L'instauration de la confiance est un élément central de toutes les normes ISO relatives aux systèmes de management, il n'est donc pas surprenant que la même approche puisse être appliquée à l'IA. L'enquête ViewPoint a révélé que la majorité des entreprises pionnières en matière de développement et de mise en œuvre de l'IA envisagent déjà d'adopter un système de management de l'IA pour garantir une gouvernance appropriée et ont déjà connaissance de la norme ISO/IEC 42001.
Plusieurs référentiels et normes complémentaires existent déjà, notamment le référentiel de management des risques de l'IA du NIST, la norme ISO/CEI 23894 sur le management des risques de l'IA, la norme ISO/CEI 5338 sur le cycle de vie des systèmes d'IA et la norme ISO/CEI TS 25058. En décembre 2023, l'ISO a lancé la norme ISO/IEC 42001 sur les systèmes de management de l'IA (AIMS). Il s'agit de la première norme AIMS certifiable qui fournit une approche rigoureuse du management des nombreuses opportunités et risques liés à l'IA au sein d'une organisation. Cette norme aide donc les entreprises à faire un pas de plus pour combler le déficit de confiance car la conformité aboutit à un certificat délivré par un organisme de certification tiers indépendant comme DNV. De plus, comme elle s'appuie sur la structure de haut niveau (HLS) de l'ISO, elle peut facilement être intégrée à d'autres systèmes de management.

:: MATÉRIEL FOURNI ::
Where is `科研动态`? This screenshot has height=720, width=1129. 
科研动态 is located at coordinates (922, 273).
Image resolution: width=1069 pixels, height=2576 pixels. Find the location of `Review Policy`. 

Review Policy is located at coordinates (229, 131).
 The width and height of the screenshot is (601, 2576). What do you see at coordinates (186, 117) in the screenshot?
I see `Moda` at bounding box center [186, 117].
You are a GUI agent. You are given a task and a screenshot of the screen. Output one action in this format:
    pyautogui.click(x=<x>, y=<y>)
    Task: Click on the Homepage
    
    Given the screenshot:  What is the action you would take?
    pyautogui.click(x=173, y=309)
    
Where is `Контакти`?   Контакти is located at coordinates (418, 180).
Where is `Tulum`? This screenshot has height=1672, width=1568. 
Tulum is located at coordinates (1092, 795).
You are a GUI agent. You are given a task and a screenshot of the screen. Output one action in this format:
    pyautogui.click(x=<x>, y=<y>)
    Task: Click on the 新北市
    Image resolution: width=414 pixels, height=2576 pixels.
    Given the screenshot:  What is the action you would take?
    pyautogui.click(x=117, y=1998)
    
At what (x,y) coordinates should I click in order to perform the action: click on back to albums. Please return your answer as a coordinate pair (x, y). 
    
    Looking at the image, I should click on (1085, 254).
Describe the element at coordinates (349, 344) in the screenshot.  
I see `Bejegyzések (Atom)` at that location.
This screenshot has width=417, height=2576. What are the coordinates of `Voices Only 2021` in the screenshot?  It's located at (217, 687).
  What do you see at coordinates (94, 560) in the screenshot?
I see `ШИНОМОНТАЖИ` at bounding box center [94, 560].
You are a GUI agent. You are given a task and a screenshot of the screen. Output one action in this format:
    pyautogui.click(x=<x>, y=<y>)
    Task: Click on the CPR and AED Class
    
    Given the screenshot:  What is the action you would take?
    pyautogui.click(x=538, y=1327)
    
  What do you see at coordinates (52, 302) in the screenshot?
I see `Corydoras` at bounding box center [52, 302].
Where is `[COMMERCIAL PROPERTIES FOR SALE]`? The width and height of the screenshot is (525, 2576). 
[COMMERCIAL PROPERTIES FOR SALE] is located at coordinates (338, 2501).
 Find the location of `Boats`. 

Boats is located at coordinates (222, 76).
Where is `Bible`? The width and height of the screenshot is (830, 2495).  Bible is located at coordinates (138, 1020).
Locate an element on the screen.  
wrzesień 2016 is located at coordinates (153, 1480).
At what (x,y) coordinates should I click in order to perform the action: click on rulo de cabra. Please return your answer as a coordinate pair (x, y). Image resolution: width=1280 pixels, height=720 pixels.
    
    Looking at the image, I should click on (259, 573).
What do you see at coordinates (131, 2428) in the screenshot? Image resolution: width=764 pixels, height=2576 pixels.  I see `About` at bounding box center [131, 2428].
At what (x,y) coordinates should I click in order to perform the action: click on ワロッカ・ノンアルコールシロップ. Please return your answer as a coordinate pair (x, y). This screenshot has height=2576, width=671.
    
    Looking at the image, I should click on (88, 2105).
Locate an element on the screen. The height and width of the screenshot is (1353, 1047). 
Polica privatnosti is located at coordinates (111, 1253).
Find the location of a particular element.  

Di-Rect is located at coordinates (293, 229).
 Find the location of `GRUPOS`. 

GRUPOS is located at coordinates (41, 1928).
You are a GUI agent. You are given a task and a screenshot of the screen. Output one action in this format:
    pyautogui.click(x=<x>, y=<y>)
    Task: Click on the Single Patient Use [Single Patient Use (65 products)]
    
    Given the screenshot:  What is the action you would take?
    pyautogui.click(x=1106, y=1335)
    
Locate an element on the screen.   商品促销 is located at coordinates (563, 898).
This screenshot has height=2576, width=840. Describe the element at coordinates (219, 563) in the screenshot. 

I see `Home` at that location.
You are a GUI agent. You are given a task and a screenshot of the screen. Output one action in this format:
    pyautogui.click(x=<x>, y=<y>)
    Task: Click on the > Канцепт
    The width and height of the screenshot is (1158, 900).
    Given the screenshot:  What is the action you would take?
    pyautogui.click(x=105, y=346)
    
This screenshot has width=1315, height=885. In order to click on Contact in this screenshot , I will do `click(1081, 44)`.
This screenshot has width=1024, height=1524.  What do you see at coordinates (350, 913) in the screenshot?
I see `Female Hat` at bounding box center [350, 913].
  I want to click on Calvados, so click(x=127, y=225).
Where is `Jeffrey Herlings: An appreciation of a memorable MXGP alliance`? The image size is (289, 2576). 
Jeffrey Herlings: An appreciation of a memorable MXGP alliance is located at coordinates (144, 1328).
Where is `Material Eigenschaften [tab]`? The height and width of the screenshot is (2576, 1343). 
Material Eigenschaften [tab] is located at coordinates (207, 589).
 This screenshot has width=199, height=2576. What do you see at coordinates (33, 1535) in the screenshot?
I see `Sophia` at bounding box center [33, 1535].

:: QUESTIONS SUR LE MATÉRIEL ::
A. Recopiez le passage du texte sur la norme ISO/IEC 42001 situé entre « L'instauration de la » et « norme ISO/IEC 42001. », ces deux extraits inclus.
B. Poursuivez la rédaction du texte sur la norme ISO/IEC 42001 et le management de l'IA à partir de sa dernière phrase.

:: RÉPONSES PAR EXERCICE ::
A.
L'instauration de la confiance est un élément central de toutes les normes ISO relatives aux systèmes de management, il n'est donc pas surprenant que la même approche puisse être appliquée à l'IA. L'enquête ViewPoint a révélé que la majorité des entreprises pionnières en matière de développement et de mise en œuvre de l'IA envisagent déjà d'adopter un système de management de l'IA pour garantir une gouvernance appropriée et ont déjà connaissance de la norme ISO/IEC 42001.

B.
La norme ISO/CEI 42001 s'appuie sur les mêmes structures de haut niveau que les autres normes de management ISO et sera donc déjà bien connue des entreprises qui ont déjà mis en place un système de management ISO. Conformément à la méthodologie « Planifier-Faire-Vérifier-Agir », l'ISO/CEI 42001 précise les exigences et porte sur la création, la mise en œuvre, le maintien et l'amélioration continue d'un système de management de l'IA. Sachant que toutes les personnes interrogées dans le cadre de l'enquête ViewPoint ont désigné la cybersécurité comme la principale menace pour le déploiement de l'IA, l'intégration d'un système de management de la sécurité de l'information conforme à la norme ISO/IEC 27001 peut s'avérer extrêmement bénéfique.
Instaurer la confiance
La norme ISO/IEC 42001 prendra sans doute encore plus d'importance à mesure que de plus en plus de pays adopteront des réglementations en matière d'IA. Les États-Unis et la Chine ont déjà mis en place des réglementations et des politiques en la matière.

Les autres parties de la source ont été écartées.